Pagi hari tadi akhirnya aku
berhasil mewujudkan tujuanku, aku sampai di kampung halaman dengan selamat,
lalu berbincang ringan dengan ibuku, alhamdulillaah.
Dari beragam bahasan sampailah ibuku itu berbicara tentang saudara sepupuku
yang berencana menikah. Obrolan yang sensitif untuk mahasiswa seumuranku,
sebagaimana yang sering terjadi di kampus. Jadilah aku akhirnya terlibat
mencurahkan segenap gagasanku tentang tema itu ke ibuku, bertanya-tanya berapa
biaya umum yang dikeluarkan untuk sebuah prosesi pernikahan dan paket
walimahannya sampai bercerita rencana targetan waktuku untuk menikah. Singkat
dan sederhana sekali respon beliau, “silakan saja dengan siapa pun dan kapan
pun, asalkan salihah, bagus agamanya, dan jangan sampai merepotkan ibu”.

Informasi yang Diberikan –
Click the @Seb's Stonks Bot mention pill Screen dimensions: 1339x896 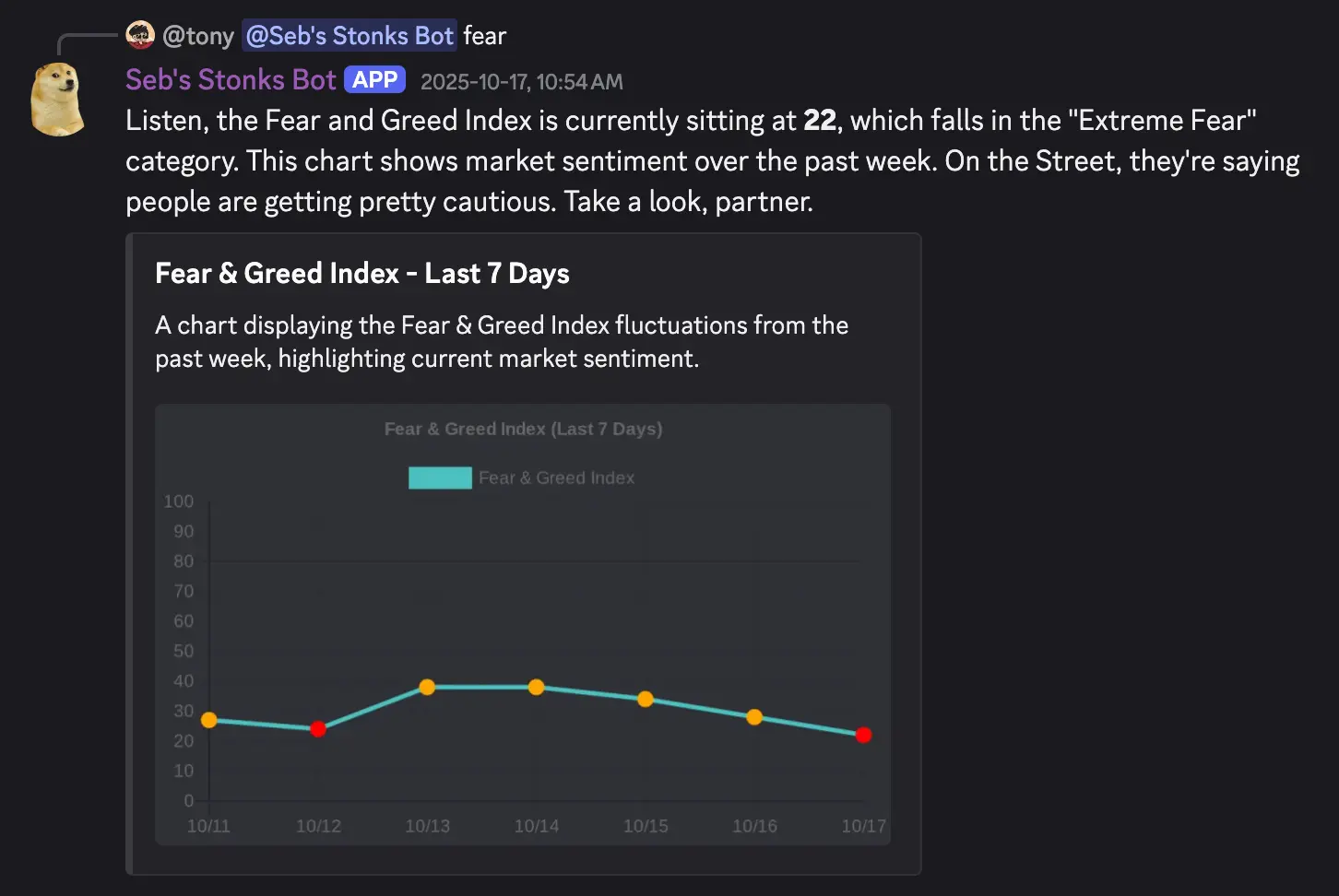pyautogui.click(x=350, y=35)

Tugas Latihan – Menurut kutipan terpilih, mengapa penulis akhirnya ikut mencurahkan gagasannya tentang pernikahan kepada ibunya? Jelaskan dalam satu hingga tiga kalimat.

Tugas Selesai – Ibu penulis membicarakan saudara sepupu penulis yang berencana menikah. Topik itu merupakan obrolan yang sensitif bagi mahasiswa seusia penulis, sebagaimana sering terjadi di kampus. Karena itulah penulis akhirnya terlibat mencurahkan segenap gagasannya tentang tema tersebut kepada ibunya.